I just don't get why they chose Thunder. If anything they should have just chose a name like Sooners that has to do with the area, sure thats not a great name, but it atleast means something!


----------



## King Sancho Fantastic (Jul 19, 2005)

..that sucks..


----------



## NewAgeBaller (Jan 8, 2007)

I could make that same **** on paint in half the time it took these guys to unveil their awesomeness..


----------



## IbizaXL (Sep 21, 2005)

NewAgeBaller said:


> I could make that same **** on paint in half the time it took these guys to unveil their awesomeness..


i bet whoever came up with the design got paid $1 million.

i wouldve done that for $5,000


----------



## Boob-No-More (Apr 24, 2006)

IbizaXL said:


> i bet whoever came up with the design got paid $1 million.
> 
> i wouldve done that for $5,000


And you would have been overpaid. Judging by the logo they ended up with, it looks like they went with one of those online "We design logos for $99" outfits.

Crappy name, crappy logo, crappy team, crappy owner. I'm sensing a pattern developing here.

BNM


----------



## croco (Feb 14, 2005)

It's not only not good, it also looks out of date.
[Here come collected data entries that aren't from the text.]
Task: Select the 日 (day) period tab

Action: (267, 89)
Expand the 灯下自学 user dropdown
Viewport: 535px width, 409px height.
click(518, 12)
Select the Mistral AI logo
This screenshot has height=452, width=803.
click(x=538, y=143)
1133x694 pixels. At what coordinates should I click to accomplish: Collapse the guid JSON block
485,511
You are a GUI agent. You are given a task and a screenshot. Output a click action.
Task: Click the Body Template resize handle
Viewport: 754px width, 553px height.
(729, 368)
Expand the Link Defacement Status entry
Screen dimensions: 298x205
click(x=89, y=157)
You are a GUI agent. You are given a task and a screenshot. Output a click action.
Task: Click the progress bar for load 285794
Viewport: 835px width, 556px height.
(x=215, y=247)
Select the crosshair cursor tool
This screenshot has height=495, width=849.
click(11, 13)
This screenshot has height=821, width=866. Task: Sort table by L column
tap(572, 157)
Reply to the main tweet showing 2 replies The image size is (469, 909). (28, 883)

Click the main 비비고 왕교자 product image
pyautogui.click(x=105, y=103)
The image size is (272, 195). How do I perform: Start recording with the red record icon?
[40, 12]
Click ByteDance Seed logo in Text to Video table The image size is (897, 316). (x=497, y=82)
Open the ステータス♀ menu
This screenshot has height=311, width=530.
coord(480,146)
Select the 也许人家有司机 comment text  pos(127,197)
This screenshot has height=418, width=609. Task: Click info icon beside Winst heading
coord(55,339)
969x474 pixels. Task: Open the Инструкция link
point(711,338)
That logo would have been modern about 20 years ago.


----------



## sonicFLAME6 (Dec 19, 2006)

Is that a woman's ball on the logo? 28.5?


----------



## Avalanche (Nov 17, 2005)

I thought the jerseys were coming too, how long do we have to wait before witnessing even more greatness?


----------



## Plastic Man (Nov 8, 2004)

This is bad. Looks like the one who posted the photos of that ball had the correct "leakage". Yikes.


----------



## NewAgeBaller (Jan 8, 2007)

> According to multiple league sources, the organisation is out of ideas for the design of their jerseys after expending all efforts in the creation of their logo. Until then, it is assumed the Thunder will play without clothes.


- ESPN


----------



## drexlersdad (Jun 3, 2006)

what a joke. anyone even remotely computer graphics literate could have come up with something better in a day, maybe an hour.

and thier colors are gonna be blue grey, burnt orange, and yellow? they really missed an opportunity to do something cool, no one outside of ok will ever be caught dead in "thunder" apparel.


----------



## stojakovic (Nov 3, 2007)

very ugly! yikes!!


----------



## Jet (Jul 1, 2005)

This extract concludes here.